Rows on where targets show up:

■ ■ ■ ■

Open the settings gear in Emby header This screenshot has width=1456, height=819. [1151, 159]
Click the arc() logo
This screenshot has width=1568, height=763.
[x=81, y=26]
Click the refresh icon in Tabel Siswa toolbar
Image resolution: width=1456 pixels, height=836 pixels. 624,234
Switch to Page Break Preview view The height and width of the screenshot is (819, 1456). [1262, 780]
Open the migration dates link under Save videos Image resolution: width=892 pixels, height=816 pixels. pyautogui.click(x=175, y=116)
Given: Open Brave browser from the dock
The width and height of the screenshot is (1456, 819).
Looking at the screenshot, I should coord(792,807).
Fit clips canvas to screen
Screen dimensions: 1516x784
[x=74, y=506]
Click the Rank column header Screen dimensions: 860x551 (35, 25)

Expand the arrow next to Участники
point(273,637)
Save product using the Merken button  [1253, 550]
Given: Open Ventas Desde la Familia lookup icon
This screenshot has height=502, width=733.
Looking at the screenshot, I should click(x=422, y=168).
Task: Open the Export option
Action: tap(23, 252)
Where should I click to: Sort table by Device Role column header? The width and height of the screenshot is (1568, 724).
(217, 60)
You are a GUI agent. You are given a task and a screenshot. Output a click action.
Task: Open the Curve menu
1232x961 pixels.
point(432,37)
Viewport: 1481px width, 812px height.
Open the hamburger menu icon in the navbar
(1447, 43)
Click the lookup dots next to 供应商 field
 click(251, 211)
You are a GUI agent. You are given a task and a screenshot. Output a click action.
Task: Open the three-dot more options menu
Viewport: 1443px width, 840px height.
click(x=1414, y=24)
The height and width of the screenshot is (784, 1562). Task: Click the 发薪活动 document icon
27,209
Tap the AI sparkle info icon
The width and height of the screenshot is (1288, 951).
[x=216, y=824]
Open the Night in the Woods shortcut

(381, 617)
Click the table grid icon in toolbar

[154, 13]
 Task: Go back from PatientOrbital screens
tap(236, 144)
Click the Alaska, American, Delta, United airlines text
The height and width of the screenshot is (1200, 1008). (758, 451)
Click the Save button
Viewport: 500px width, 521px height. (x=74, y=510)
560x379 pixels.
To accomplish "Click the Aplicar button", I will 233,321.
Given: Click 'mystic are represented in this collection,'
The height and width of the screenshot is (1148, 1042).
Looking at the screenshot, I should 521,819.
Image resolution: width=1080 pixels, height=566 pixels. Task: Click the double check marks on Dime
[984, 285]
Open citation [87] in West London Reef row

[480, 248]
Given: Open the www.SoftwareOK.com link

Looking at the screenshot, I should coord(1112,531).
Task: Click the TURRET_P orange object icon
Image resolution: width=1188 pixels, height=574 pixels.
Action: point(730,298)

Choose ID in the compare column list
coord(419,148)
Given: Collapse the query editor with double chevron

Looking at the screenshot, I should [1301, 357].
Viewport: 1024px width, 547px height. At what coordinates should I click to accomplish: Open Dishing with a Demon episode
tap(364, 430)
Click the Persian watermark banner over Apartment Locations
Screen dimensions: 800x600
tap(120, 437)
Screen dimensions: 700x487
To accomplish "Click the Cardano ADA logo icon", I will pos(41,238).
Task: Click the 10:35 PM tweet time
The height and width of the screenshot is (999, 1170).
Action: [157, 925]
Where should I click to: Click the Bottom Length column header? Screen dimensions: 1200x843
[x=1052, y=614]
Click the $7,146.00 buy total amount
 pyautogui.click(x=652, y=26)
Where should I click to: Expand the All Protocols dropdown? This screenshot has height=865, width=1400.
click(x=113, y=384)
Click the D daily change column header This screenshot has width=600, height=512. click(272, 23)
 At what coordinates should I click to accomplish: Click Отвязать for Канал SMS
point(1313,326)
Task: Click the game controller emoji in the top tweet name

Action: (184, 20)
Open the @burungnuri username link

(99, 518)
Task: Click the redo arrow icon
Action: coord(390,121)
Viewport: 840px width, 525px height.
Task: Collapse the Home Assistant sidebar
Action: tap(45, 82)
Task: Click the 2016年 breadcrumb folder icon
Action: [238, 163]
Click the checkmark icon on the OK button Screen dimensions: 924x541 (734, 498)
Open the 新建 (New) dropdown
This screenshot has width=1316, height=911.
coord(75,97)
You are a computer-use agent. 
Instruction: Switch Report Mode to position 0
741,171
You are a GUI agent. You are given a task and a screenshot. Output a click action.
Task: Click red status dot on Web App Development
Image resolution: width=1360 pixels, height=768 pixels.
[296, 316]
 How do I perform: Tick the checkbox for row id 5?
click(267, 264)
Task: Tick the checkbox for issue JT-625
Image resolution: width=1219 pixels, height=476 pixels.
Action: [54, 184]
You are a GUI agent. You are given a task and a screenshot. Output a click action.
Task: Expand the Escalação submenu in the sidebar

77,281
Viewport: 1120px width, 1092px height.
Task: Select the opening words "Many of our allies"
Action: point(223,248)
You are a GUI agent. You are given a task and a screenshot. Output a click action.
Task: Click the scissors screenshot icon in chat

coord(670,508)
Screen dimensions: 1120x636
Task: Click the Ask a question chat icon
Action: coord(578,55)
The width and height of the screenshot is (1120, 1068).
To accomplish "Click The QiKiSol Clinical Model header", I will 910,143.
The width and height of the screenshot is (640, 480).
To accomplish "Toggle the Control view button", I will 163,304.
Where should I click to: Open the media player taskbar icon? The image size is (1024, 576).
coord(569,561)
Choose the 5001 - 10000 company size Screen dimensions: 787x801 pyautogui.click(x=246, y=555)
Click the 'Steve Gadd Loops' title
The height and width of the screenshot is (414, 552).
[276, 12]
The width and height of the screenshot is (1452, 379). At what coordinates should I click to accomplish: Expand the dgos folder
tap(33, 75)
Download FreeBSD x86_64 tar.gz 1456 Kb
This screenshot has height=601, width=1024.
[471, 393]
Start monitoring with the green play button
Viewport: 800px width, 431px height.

■ ■ ■ ■

The exercise ->
Go through the whole listing again and swap "hamburger" for "three-line", leaving everything else as it stands.

Reply ->
Open the settings gear in Emby header This screenshot has width=1456, height=819. [1151, 159]
Click the arc() logo
This screenshot has width=1568, height=763.
[x=81, y=26]
Click the refresh icon in Tabel Siswa toolbar
Image resolution: width=1456 pixels, height=836 pixels. 624,234
Switch to Page Break Preview view The height and width of the screenshot is (819, 1456). [1262, 780]
Open the migration dates link under Save videos Image resolution: width=892 pixels, height=816 pixels. pyautogui.click(x=175, y=116)
Given: Open Brave browser from the dock
The width and height of the screenshot is (1456, 819).
Looking at the screenshot, I should coord(792,807).
Fit clips canvas to screen
Screen dimensions: 1516x784
[x=74, y=506]
Click the Rank column header Screen dimensions: 860x551 (35, 25)

Expand the arrow next to Участники
point(273,637)
Save product using the Merken button  [1253, 550]
Given: Open Ventas Desde la Familia lookup icon
This screenshot has height=502, width=733.
Looking at the screenshot, I should click(x=422, y=168).
Task: Open the Export option
Action: tap(23, 252)
Where should I click to: Sort table by Device Role column header? The width and height of the screenshot is (1568, 724).
(217, 60)
You are a GUI agent. You are given a task and a screenshot. Output a click action.
Task: Open the Curve menu
1232x961 pixels.
point(432,37)
Viewport: 1481px width, 812px height.
Open the three-line menu icon in the navbar
(1447, 43)
Click the lookup dots next to 供应商 field
 click(251, 211)
You are a GUI agent. You are given a task and a screenshot. Output a click action.
Task: Open the three-dot more options menu
Viewport: 1443px width, 840px height.
click(x=1414, y=24)
The height and width of the screenshot is (784, 1562). Task: Click the 发薪活动 document icon
27,209
Tap the AI sparkle info icon
The width and height of the screenshot is (1288, 951).
[x=216, y=824]
Open the Night in the Woods shortcut

(381, 617)
Click the table grid icon in toolbar

[154, 13]
 Task: Go back from PatientOrbital screens
tap(236, 144)
Click the Alaska, American, Delta, United airlines text
The height and width of the screenshot is (1200, 1008). (758, 451)
Click the Save button
Viewport: 500px width, 521px height. (x=74, y=510)
560x379 pixels.
To accomplish "Click the Aplicar button", I will 233,321.
Given: Click 'mystic are represented in this collection,'
The height and width of the screenshot is (1148, 1042).
Looking at the screenshot, I should 521,819.
Image resolution: width=1080 pixels, height=566 pixels. Task: Click the double check marks on Dime
[984, 285]
Open citation [87] in West London Reef row

[480, 248]
Given: Open the www.SoftwareOK.com link

Looking at the screenshot, I should coord(1112,531).
Task: Click the TURRET_P orange object icon
Image resolution: width=1188 pixels, height=574 pixels.
Action: point(730,298)

Choose ID in the compare column list
coord(419,148)
Given: Collapse the query editor with double chevron

Looking at the screenshot, I should [1301, 357].
Viewport: 1024px width, 547px height. At what coordinates should I click to accomplish: Open Dishing with a Demon episode
tap(364, 430)
Click the Persian watermark banner over Apartment Locations
Screen dimensions: 800x600
tap(120, 437)
Screen dimensions: 700x487
To accomplish "Click the Cardano ADA logo icon", I will pos(41,238).
Task: Click the 10:35 PM tweet time
The height and width of the screenshot is (999, 1170).
Action: [157, 925]
Where should I click to: Click the Bottom Length column header? Screen dimensions: 1200x843
[x=1052, y=614]
Click the $7,146.00 buy total amount
 pyautogui.click(x=652, y=26)
Where should I click to: Expand the All Protocols dropdown? This screenshot has height=865, width=1400.
click(x=113, y=384)
Click the D daily change column header This screenshot has width=600, height=512. click(272, 23)
 At what coordinates should I click to accomplish: Click Отвязать for Канал SMS
point(1313,326)
Task: Click the game controller emoji in the top tweet name

Action: (184, 20)
Open the @burungnuri username link

(99, 518)
Task: Click the redo arrow icon
Action: coord(390,121)
Viewport: 840px width, 525px height.
Task: Collapse the Home Assistant sidebar
Action: tap(45, 82)
Task: Click the 2016年 breadcrumb folder icon
Action: [238, 163]
Click the checkmark icon on the OK button Screen dimensions: 924x541 (734, 498)
Open the 新建 (New) dropdown
This screenshot has width=1316, height=911.
coord(75,97)
You are a computer-use agent. 
Instruction: Switch Report Mode to position 0
741,171
You are a GUI agent. You are given a task and a screenshot. Output a click action.
Task: Click red status dot on Web App Development
Image resolution: width=1360 pixels, height=768 pixels.
[296, 316]
 How do I perform: Tick the checkbox for row id 5?
click(267, 264)
Task: Tick the checkbox for issue JT-625
Image resolution: width=1219 pixels, height=476 pixels.
Action: [54, 184]
You are a GUI agent. You are given a task and a screenshot. Output a click action.
Task: Expand the Escalação submenu in the sidebar

77,281
Viewport: 1120px width, 1092px height.
Task: Select the opening words "Many of our allies"
Action: point(223,248)
You are a GUI agent. You are given a task and a screenshot. Output a click action.
Task: Click the scissors screenshot icon in chat

coord(670,508)
Screen dimensions: 1120x636
Task: Click the Ask a question chat icon
Action: coord(578,55)
The width and height of the screenshot is (1120, 1068).
To accomplish "Click The QiKiSol Clinical Model header", I will 910,143.
The width and height of the screenshot is (640, 480).
To accomplish "Toggle the Control view button", I will 163,304.
Where should I click to: Open the media player taskbar icon? The image size is (1024, 576).
coord(569,561)
Choose the 5001 - 10000 company size Screen dimensions: 787x801 pyautogui.click(x=246, y=555)
Click the 'Steve Gadd Loops' title
The height and width of the screenshot is (414, 552).
[276, 12]
The width and height of the screenshot is (1452, 379). At what coordinates should I click to accomplish: Expand the dgos folder
tap(33, 75)
Download FreeBSD x86_64 tar.gz 1456 Kb
This screenshot has height=601, width=1024.
[471, 393]
Start monitoring with the green play button
Viewport: 800px width, 431px height.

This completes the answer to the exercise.